### ACCIÓN REQUERIDA 1
Según el fragmento sobre el ensayo, ¿qué libra a este género de la vulgaridad del éxito? Responda en una o dos oraciones.
### ACCIÓN REQUERIDA 2
Responda a partir del fragmento sobre el ensayo:
(a) ¿En qué revista aparecía el grabado del escarabajo que movía una roca?
(b) ¿Qué fusión se describe como el gran suceso de la información de mediados del siglo XX?
(c) ¿Qué dos ensayos demuestran, según el fragmento, que los sabios pueden ser criaturas perfectamente cómicas?
### ACCIÓN REQUERIDA 3
Devuelva sin cambios el pasaje del fragmento sobre el ensayo que empieza en "Luego llegaron a" y acaba en "nombre de ensayo.".

───── FRAGMENTO ─────

Por: Julio César Londoño

El Espectador, 29 ago. 2020

https://www.elespectador.com/opinion/conjetura-mi-amor/

Aunque he fracasado en todos los géneros, tengo un cariño especial por el ensayo. Me gustan su nombre, tan humilde, y su exigua demanda en el mercado editorial, circunstancia que lo convierte en un auténtico “hueso” y lo libra de la vulgaridad del éxito. Como dijo un gentleman de la pampa, la derrota tiene una dignidad que la ruidosa victoria no conoce.

El ensayo breve es una forma sintética y esencial cuyo protagonista es el pensamiento. No se explaya en proustianidades, como la novela, apoteosis del ripio, señora parlanchina que vive extasiada con el sonido de su propia voz; ni quiere ser ingenioso a toda costa, como el cuento; ni tiene la contorsionista pretensión de decirlo todo en once sílabas terminadas en ía, como la poesía; ni se parece al teatro, cine de pedal, señor altisonante que sigue hablando cuando los espectadores se han ido.

En especial me interesa el ensayo de divulgación, ciencia + literatura, una suma tan feliz como la fusión de literatura y periodismo en la crónica moderna, el gran suceso de la información que tuvo lugar en la mitad del siglo XX, o como la mezcla del café con leche en la mesa.

El mío es un viejo romance. El flechazo ocurrió en plena adolescencia, cuando somos pura piel porque llevamos el corazón latiendo a la intemperie. En un quiosco, en un ejemplar de la revista Scientific American, descubrí el grabado de un escarabajo que hacía palanca con sus tenazas para mover una roca tres veces más alta que él. Sobre las finas líneas de la plumilla del grabado, un diagrama de fuerzas ilustraba el inteligente proceso del cerebro del animal. Esa fiesta de ciencia y arte me conmovió para siempre. Como el suceso debía ser inolvidable y trágico, la revista era carísima y no pude comprarla.

Julio Verne había abonado el terreno un poco antes. Sus aventureros, que encontraban el Norte en la manigua con una aguja, un corcho y un pocito de agua, o inventaban el fuego en mitad del Polo con rayos de sol y una mica de reloj, o volaban a la Luna montados en una bala de plata, me mantenían maravillado.

Luego llegaron a mis manos “Los últimos días de Immanuel Kant”, de Thomas De Quincey, y “El laboratorio de Voltaire”, de Edward Morgan Forster, dos ensayos que demuestran que los sabios pueden ser criaturas perfectamente cómicas, y “Vidas imaginarias” de Marcel Schwob, el autor que les enseñó a Borges y a Wilde, quienes lo plagiaron sin el más mínimo rubor, que la erudición es un punto de partida, no un fin en sí mismo, y que la conjetura es mucho más rica y creativa que el mero rigor, una severidad que riñe con las posibilidades que brinda un género que lleva el flexible nombre de ensayo.

───── ENTRADAS MOSTRADAS ─────

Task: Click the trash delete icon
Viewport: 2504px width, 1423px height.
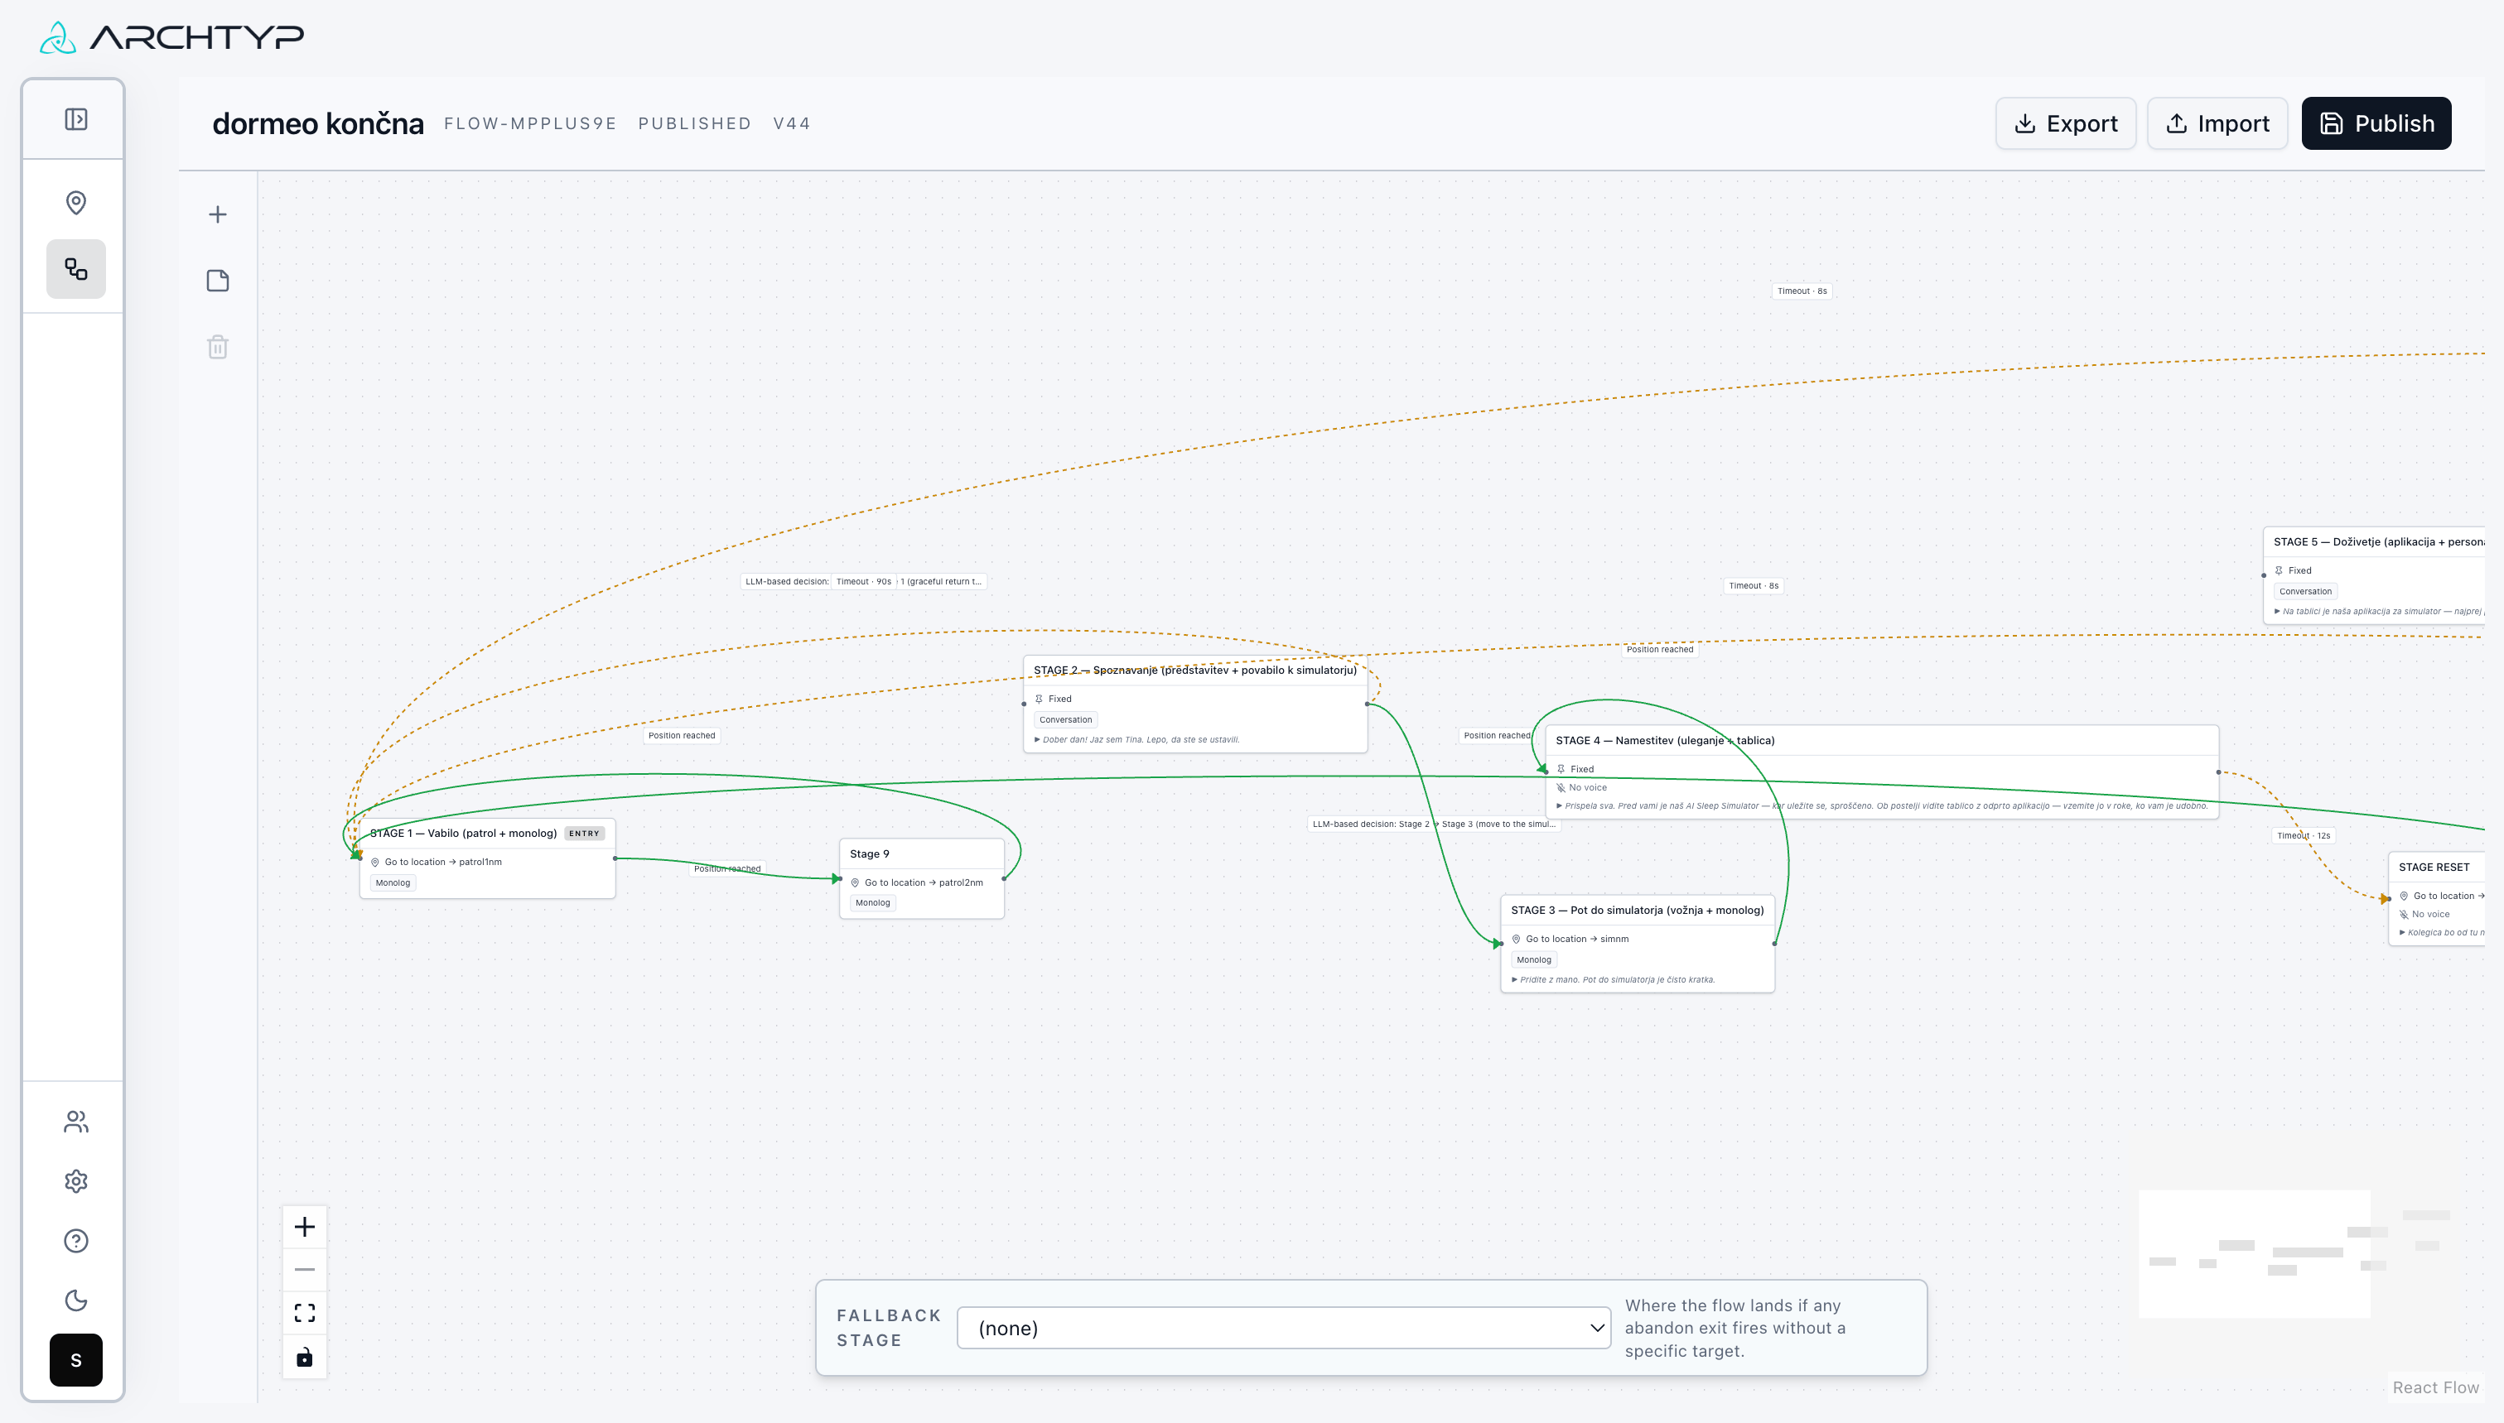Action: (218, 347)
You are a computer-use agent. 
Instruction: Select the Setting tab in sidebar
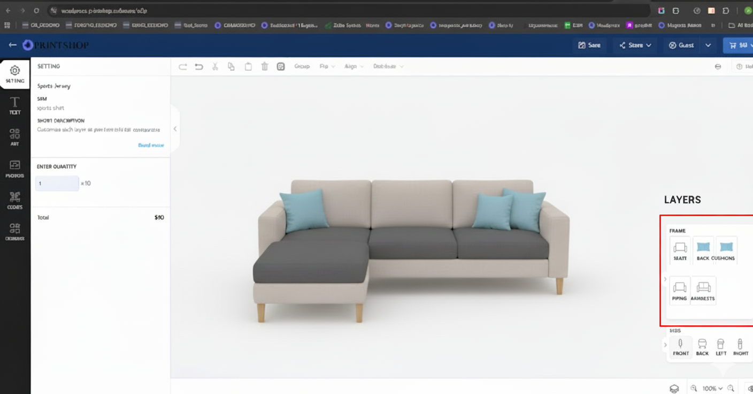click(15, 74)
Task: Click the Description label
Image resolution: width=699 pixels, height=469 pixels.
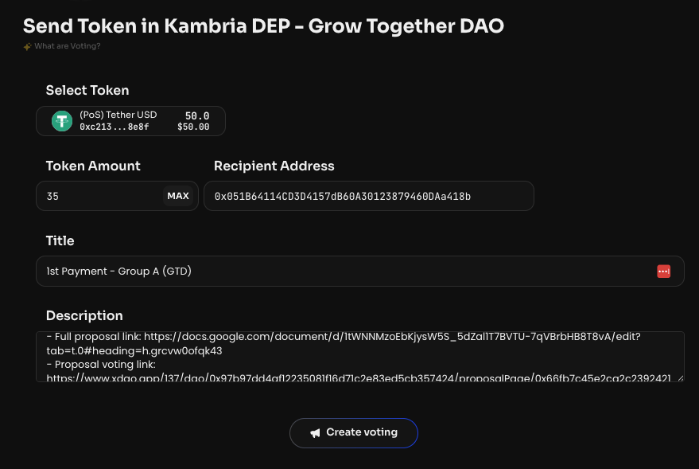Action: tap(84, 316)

─────

### RESPUESTA 1
Su exigua demanda en el mercado editorial. Esa circunstancia lo convierte en un auténtico "hueso" y así lo libra de la vulgaridad del éxito.

### RESPUESTA 2
(a) En la revista Scientific American.
(b) La fusión de literatura y periodismo en la crónica moderna.
(c) "Los últimos días de Immanuel Kant", de Thomas De Quincey, y "El laboratorio de Voltaire", de Edward Morgan Forster.

### RESPUESTA 3
Luego llegaron a mis manos “Los últimos días de Immanuel Kant”, de Thomas De Quincey, y “El laboratorio de Voltaire”, de Edward Morgan Forster, dos ensayos que demuestran que los sabios pueden ser criaturas perfectamente cómicas, y “Vidas imaginarias” de Marcel Schwob, el autor que les enseñó a Borges y a Wilde, quienes lo plagiaron sin el más mínimo rubor, que la erudición es un punto de partida, no un fin en sí mismo, y que la conjetura es mucho más rica y creativa que el mero rigor, una severidad que riñe con las posibilidades que brinda un género que lleva el flexible nombre de ensayo.